Following the Cultural Revolution of Mao Zedong, a new era of graduates from the Beijing Film Academy helped to form the Fifth Generation of Chinese cinema. These bright young talents combined a meticulous approach to technique and elaborate mise-en-scene with thematic and political allegory that would have been unthinkable only a few years prior. The Fifth Generation brought with it the likes of Chen Kaige, Huang Jianxin, Tian Zhuangzhuang, and, perhaps most famously, Zhang Yimou.
Zhang is now better known as a box office hitmaker in China with an increasingly cozy relationship with the country’s government. But long before he was making works under the umbrella of the Communist Party, he was credited with being one of the most crucial filmmakers in helping Chinese cinema to break away from the stranglehold of propagandistic demands. With his 1988 directorial debut, he established his reputation as well as the most important collaboration of his storied career.
Based on parts of the novel of the same name by Nobel Prize winner Mo Yan, Red Sorghum takes place in a rural village in China’s eastern province of Shandong during the Second Sino-Japanese War. The narrator looks back on the lives of his grandparents: a poor girl named Jiu’er (Gong Li) married off to an old leper she has never met, and a worker (Jiang Wen) who carried her to her new life. After Jiu’er’s husband dies, she takes over his sorghum distillery (a kind of grass that can be fermented into a strong liquor), which she then turns into an egalitarian operation by encouraging her all-male employees to take pride in their creation.

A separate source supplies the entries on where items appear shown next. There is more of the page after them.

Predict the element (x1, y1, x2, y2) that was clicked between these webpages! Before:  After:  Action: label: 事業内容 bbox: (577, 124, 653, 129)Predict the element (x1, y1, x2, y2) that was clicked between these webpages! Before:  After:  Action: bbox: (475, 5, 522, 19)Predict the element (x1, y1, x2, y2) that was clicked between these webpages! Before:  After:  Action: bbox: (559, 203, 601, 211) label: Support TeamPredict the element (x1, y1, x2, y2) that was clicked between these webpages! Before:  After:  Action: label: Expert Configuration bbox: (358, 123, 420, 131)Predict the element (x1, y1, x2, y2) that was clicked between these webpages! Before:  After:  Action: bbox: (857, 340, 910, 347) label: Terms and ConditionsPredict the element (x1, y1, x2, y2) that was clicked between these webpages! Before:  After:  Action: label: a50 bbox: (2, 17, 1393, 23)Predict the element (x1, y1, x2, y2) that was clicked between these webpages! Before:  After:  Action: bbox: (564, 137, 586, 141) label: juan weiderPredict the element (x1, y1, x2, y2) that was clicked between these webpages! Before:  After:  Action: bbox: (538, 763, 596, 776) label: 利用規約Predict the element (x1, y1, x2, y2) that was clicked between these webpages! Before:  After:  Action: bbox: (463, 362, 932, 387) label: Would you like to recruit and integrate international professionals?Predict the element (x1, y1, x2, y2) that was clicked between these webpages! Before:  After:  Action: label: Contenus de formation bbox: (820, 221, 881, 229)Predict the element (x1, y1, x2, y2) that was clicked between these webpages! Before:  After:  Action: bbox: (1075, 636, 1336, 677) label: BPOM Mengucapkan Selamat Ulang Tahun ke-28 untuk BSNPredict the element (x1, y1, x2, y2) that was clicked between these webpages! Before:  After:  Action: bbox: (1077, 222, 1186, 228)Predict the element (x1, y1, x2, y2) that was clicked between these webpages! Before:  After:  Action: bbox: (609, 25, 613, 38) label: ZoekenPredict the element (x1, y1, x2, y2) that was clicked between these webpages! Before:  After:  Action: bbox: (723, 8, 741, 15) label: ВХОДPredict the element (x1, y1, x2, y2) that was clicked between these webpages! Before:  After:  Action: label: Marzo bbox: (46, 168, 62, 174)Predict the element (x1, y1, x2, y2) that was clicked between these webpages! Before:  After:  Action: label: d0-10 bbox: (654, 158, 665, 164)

Zhang and Gong Li began their professional and personal relationship during production, which inspired much controversy, given that Zhang was married at the time. Over the course of ten films, the pair explored themes of the oppression of women under communist rule. In Ju Dou, which was initially banned in China, Gong plays the wife of a cruel fabric dyer whose murderous plans with her lover have disastrous consequences. Raise the Red Lantern had Gong play the fourth wife of a wealthy man who is forced to compete with his other wives for respect. Red Sorghum feels more traditional by comparison. While it does feature a woman who gains independence through widowhood and has a child out of wedlock with a subordinate, it’s also a rousing endorsement of communal power over one big bad boss. Even their errors can be uplifting, such as a bizarre subplot where one character’s urinating into the wine vats makes the sorghum even tastier.

Fitting for its title, Red Sorghum is awash in a sea of scarlet. It practically bleeds from the screen: from the wine, the grassy fields, the setting sun. It’s the color of desire, of course, but also the shade of change and identity, as the wine becomes a symbol of success and solidarity for Jiu’er and her fellow workers. As shot by cinematographer Gu Changwei, who went on to films like Farewell My Concubine, red is as vibrant as it’s ever been onscreen. It only grows more intense in the second half, when the brutality of the Sino-Japanese War engulfs the village. The calmness and idyllic qualities of the story are abruptly interrupted by the realities of abject war crimes, and suddenly, red stops feeling like a welcome presence on and off-screen. Zhang’s love of the color would carry over to many other films in his canon, from Raise the Red Lantern to Hero.
As beautiful as red is in this film, it’s Gong Li whose presence proves to be the most enthralling. Her collaborations with Zhang excelled in exploring the ways that Chinese women of the past and present dragged themselves up from the gutter and in defiance of societal norms. As Jiu’er, Gong is elegant and underestimated, seemingly not a natural leader until she proves to her doubters her tenacity and ability to please the crowd. The story is never judgmental of Jiu’er in her decisions, which still feels dishearteningly progressive. She experiences unbearable tragedy but is never a sacrificial lamb herself.
Red Sorghum kicked off one of the greatest director-actor collaborations of the past 40 years, one that is often overlooked by Western critics. The confidence of this debut from both filmmaker and star demonstrated the bright futures ahead, but also proved to be the stepping stone to bigger and more ambitious things. Red Sorghum may feel somewhat old-fashioned compared to the thematic force of Ju Dou or the sheer opulence of House of Flying Daggers, yet it has lost none of its potency almost four decades since its release. Red has still never looked so beautiful as it does here.